Mueller

Brett Kavanaugh’s appointment to fill the Supreme Court seat vacated by Anthony Kennedy should be seen as a ticking clock for Special Counsel Robert Mueller to finish his investigation before the senate confirms him.

As has been widely reported, Kavanaugh has argued that presidents should not have to be subjected to criminal investigations or civil lawsuits while in office due to the weighty duties of the executive branch. While Kavanaugh naively believes that Congress would hold a president accountable through the impeachment process — thus negating an outside criminal investigation like the one Mueller is leading right now — this current Congress has shown time and again that it is incapable of serving as an independent check on presidential power run amok.

By all counts, President Trump has committed numerous impeachable offenses that a Republican Congress wouldn’t think twice about introducing impeachment charges for had former President Barack Obama done the same.

When several House Democrats last year introduced five articles of impeachment against Trump, the listed offenses — accepting emoluments from foreign governments, endangering the free press, and obstruction of justice due to the firing of former FBI Director James Comey — were all factual. Trump has accepted gifts from foreign governments, called the media “the enemy of the American people,” and told NBC’s Lester Holt that the FBI’s Russia investigation played a role in his decision to fire Comey. However, no other Democrats supported impeachment at the time, and Republicans were united in their opposition to impeachment. It’s safe to say that Kavanaugh’s hypothesis that Congress would impeach Trump if he broke the law is based in fantasy.

That being said, Mueller’s ongoing investigation into both potential obstruction of justice and collusion is the only thing that could hold President Trump accountable. If constitutional issues that arise from the Mueller investigation go before the Supreme Court, and if Kavanaugh is confirmed before that happens, a 5-4 decision to throw out any potential indictments against Trump with Kavanaugh as the deciding vote is highly likely. And should that happen, the rule of law in America will be finished, as a sitting President will have effectively neutered the two other branches of government the founders established to check presidential power.

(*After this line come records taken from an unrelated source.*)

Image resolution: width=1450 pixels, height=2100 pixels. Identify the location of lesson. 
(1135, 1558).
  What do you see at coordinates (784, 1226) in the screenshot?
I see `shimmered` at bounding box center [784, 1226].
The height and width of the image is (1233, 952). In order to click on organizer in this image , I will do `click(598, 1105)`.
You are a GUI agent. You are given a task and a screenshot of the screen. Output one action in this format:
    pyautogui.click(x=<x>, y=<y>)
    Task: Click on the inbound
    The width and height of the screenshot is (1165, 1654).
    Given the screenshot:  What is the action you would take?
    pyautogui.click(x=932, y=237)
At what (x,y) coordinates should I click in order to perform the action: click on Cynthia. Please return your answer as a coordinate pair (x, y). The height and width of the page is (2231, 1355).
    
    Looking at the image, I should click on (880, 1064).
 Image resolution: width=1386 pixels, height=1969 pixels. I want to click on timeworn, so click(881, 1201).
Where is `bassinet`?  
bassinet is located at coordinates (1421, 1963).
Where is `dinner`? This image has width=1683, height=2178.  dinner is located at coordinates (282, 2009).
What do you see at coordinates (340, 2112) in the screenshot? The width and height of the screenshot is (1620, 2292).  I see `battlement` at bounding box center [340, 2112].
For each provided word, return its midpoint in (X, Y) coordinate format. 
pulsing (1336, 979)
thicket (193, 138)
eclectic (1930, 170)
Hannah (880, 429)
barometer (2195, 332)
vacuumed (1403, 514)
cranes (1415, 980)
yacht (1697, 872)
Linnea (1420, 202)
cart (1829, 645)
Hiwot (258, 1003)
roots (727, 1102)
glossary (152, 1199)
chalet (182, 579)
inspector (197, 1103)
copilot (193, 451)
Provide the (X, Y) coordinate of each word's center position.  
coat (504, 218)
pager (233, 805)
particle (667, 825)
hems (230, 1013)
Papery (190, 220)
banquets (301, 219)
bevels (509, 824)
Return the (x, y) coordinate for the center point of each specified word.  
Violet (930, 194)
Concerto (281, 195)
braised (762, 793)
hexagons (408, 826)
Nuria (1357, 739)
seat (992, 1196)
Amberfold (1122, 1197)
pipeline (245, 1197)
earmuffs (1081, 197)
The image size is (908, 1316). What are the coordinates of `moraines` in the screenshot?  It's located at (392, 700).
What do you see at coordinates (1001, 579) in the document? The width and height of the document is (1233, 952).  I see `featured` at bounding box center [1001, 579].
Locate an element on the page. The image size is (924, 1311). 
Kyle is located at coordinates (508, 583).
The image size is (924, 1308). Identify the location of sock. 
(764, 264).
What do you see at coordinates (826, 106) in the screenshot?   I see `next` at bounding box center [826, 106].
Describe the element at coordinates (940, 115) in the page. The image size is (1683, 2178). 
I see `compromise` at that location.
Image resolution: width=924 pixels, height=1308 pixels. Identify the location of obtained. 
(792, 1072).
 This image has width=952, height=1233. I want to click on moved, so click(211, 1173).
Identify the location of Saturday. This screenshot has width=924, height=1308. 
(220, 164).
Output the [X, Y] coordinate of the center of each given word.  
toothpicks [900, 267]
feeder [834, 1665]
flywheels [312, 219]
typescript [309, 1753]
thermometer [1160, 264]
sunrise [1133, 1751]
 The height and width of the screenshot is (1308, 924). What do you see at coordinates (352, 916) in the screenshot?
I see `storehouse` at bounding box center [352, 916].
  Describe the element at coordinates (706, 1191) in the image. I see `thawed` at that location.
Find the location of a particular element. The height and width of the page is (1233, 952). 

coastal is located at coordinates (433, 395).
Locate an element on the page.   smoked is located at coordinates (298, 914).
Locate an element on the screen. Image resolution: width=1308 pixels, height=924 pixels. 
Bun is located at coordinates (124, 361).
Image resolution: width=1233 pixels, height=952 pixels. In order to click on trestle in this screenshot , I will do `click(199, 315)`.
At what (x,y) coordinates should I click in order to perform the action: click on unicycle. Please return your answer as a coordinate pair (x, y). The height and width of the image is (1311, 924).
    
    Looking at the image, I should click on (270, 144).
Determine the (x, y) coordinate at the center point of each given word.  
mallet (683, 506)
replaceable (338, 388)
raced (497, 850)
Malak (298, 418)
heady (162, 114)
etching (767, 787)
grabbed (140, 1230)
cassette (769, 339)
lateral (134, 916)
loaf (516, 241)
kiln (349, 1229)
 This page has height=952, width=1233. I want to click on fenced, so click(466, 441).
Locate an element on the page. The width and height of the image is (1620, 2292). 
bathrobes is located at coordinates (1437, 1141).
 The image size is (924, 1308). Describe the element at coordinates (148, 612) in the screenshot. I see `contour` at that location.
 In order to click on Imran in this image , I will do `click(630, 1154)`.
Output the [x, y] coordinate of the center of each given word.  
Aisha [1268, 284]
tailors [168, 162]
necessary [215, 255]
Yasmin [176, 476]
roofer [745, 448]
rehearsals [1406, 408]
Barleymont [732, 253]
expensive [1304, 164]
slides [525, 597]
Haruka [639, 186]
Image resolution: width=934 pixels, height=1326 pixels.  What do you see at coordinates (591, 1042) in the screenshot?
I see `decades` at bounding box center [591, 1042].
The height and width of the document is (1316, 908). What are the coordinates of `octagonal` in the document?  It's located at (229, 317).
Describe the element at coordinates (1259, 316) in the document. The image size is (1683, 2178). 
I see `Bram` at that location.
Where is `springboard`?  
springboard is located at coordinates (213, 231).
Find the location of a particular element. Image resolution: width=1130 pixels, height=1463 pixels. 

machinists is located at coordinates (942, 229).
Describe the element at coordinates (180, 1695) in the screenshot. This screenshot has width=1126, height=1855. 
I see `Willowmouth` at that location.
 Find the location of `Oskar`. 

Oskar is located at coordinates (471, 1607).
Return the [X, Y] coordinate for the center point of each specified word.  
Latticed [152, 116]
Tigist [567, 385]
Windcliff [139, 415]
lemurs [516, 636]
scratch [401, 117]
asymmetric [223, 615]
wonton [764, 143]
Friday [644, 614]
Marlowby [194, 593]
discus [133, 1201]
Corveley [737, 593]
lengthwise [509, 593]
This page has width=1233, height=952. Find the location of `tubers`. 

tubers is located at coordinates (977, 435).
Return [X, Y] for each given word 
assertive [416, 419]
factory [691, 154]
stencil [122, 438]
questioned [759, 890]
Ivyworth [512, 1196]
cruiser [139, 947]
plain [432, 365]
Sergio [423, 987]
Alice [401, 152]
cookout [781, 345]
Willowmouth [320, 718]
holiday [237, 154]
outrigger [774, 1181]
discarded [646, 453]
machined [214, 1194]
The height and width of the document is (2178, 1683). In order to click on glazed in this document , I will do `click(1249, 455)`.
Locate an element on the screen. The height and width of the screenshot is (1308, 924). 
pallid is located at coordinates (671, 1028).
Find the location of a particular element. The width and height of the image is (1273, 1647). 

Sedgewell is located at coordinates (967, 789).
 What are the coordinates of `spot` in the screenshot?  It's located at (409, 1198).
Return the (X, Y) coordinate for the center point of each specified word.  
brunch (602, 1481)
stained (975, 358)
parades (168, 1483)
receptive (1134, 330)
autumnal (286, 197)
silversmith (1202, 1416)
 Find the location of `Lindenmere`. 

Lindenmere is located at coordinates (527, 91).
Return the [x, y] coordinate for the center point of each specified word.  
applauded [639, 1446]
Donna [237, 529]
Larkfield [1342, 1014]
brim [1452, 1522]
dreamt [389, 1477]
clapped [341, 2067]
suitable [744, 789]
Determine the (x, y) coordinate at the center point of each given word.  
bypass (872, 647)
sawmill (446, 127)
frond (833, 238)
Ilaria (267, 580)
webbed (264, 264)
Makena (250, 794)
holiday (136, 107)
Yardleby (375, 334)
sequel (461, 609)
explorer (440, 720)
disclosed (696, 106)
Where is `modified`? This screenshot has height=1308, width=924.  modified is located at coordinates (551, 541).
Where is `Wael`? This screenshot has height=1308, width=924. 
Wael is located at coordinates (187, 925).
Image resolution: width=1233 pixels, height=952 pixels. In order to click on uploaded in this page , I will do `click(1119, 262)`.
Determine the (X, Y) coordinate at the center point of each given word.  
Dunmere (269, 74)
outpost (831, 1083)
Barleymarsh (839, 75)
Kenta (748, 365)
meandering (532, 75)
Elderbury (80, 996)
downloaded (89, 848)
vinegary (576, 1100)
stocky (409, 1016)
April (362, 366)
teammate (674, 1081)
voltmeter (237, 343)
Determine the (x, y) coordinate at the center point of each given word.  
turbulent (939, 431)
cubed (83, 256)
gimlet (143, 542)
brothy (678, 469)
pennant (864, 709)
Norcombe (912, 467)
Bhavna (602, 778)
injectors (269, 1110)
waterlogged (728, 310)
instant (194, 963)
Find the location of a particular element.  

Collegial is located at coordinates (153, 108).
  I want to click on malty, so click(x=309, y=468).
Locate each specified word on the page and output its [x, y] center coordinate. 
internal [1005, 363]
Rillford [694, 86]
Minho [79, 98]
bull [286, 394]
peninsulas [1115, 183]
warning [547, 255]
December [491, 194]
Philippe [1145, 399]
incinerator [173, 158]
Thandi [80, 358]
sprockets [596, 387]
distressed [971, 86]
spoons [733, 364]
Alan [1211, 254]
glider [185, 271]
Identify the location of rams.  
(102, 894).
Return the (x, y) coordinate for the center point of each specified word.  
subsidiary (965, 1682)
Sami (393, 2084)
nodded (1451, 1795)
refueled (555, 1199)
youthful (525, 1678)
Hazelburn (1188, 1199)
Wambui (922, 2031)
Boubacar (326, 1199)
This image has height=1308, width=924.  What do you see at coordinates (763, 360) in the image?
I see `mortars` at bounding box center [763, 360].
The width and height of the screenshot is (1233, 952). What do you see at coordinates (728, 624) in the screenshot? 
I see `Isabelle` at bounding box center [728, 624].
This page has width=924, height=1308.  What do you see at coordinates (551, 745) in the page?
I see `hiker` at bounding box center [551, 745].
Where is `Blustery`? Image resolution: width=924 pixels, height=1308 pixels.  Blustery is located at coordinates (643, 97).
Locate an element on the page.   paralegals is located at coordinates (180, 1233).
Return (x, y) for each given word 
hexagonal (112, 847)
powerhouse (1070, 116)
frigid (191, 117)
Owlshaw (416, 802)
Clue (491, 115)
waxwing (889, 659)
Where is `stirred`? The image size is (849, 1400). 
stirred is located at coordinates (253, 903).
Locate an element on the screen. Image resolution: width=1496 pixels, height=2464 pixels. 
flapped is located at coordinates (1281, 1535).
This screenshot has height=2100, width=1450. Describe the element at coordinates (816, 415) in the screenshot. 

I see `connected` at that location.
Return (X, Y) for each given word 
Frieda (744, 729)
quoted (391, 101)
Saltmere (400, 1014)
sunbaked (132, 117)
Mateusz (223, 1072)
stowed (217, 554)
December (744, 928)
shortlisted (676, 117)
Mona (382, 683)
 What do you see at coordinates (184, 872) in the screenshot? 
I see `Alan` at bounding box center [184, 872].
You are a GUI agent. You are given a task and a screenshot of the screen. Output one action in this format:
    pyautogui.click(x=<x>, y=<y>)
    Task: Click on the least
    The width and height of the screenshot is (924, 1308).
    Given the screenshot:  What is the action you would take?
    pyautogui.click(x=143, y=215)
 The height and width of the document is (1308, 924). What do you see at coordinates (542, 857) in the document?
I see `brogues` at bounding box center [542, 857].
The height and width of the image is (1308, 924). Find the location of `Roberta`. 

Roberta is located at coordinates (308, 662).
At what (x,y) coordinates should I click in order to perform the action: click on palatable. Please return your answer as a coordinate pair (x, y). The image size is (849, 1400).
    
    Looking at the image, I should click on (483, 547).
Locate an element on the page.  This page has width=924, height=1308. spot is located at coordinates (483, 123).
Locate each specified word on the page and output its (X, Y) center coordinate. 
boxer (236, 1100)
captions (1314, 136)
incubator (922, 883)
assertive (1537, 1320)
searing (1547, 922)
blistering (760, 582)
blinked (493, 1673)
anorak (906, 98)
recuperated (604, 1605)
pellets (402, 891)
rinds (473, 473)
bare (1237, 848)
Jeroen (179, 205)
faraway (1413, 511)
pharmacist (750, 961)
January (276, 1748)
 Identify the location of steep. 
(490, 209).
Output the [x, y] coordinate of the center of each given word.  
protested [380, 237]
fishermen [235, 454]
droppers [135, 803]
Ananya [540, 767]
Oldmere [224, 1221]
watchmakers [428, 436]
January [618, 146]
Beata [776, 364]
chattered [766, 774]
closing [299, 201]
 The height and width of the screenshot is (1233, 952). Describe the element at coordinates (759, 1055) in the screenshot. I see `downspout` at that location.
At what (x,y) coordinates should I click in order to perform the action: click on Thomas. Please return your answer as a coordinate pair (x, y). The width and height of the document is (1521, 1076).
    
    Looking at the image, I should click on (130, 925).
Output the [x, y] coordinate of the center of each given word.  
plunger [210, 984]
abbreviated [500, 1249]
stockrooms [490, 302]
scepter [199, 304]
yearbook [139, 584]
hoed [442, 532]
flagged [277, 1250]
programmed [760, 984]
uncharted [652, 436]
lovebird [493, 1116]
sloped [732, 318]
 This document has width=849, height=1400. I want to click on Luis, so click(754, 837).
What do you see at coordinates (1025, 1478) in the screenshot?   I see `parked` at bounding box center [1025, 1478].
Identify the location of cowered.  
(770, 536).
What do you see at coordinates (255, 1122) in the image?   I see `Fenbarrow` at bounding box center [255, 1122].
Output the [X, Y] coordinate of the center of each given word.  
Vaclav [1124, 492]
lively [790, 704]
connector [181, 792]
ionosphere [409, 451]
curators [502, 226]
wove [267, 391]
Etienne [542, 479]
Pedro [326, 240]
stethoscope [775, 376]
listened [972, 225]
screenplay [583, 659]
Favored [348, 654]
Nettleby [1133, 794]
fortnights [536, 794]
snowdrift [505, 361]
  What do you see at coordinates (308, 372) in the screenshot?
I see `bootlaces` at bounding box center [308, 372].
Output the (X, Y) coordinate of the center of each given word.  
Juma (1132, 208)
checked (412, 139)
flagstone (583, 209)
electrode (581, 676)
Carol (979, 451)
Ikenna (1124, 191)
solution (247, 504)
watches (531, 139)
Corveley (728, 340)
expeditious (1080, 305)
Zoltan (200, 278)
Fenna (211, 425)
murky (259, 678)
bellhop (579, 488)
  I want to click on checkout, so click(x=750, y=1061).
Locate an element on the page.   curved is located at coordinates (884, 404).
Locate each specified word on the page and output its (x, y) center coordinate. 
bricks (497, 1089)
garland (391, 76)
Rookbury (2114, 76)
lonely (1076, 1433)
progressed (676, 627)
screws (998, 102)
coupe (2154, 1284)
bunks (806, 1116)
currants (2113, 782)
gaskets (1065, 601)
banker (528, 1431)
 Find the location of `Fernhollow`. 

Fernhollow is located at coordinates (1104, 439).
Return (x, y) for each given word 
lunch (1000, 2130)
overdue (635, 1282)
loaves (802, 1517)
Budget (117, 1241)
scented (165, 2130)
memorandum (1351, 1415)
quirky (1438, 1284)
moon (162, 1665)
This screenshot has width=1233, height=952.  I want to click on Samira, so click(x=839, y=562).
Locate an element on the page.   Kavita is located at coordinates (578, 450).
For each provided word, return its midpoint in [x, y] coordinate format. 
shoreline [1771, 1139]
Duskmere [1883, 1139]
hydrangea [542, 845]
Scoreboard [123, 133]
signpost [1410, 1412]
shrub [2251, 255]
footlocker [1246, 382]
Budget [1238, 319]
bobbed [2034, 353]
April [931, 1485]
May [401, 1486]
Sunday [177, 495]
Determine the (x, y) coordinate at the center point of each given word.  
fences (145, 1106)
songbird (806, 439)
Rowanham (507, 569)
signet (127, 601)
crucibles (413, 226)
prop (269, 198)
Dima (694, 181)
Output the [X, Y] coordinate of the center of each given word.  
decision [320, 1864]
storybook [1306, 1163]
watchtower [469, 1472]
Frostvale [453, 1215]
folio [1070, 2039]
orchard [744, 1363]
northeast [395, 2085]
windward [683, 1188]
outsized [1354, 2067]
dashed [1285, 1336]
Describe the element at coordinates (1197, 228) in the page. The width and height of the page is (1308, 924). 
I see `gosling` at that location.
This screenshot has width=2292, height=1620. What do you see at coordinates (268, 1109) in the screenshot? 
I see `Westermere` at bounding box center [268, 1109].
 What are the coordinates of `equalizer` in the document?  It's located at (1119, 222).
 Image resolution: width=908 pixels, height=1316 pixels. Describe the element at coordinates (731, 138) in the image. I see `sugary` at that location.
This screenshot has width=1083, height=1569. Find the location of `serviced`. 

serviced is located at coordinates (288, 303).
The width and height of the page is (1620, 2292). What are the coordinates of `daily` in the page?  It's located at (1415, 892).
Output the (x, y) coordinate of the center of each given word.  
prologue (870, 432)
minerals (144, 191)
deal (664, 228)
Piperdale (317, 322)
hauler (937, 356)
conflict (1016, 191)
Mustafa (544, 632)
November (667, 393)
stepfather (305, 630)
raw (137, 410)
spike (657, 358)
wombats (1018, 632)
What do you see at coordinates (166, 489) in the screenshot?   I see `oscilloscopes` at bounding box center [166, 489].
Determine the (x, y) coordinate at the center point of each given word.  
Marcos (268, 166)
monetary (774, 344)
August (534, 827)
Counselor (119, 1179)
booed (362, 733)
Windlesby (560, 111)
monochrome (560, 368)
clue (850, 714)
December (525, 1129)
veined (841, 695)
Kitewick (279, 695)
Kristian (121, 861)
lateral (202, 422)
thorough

Earlier this month, Bloomberg reported that Special Counsel Mueller hired more prosecutors to help with the investigation, which is already being handled by 17 different seasoned federal prosecutors. Despite the probe securing five guilty pleas and nearly two dozen indictments, it shows no signs of ending anytime soon, as the investigation has gone from just examining potential Russian involvement in the Trump campaign to Trump’s personal finances.

Even though legal experts have said that a sitting president can likely not be charged with any crimes committed while in office, The Washington Post suggested that Mueller’s team may find that the Trump Organization was used as a conduit for Russian money laundering — a federal crime punishable by up to 20 years in prison. And if Trump himself was involved with or had knowledge of any possible money laundering operations before he was in office, he could still potentially stand trial.

Whatever Mueller and his team find, it’s likely that if any criminal indictments against a sitting president are to be introduced (a first in U.S. history), the matter would almost certainly come before the U.S. Supreme Court. And if Kavanaugh is on the bench for that hearing, all of Mueller’s work over the last year and a half could be rendered meaningless with his vote alone.

If Senate Democrats are serious about protecting the credibility of Mueller’s investigation, they should do all they can to stop Kavanaugh’s confirmation. The future of the Republic may depend on it.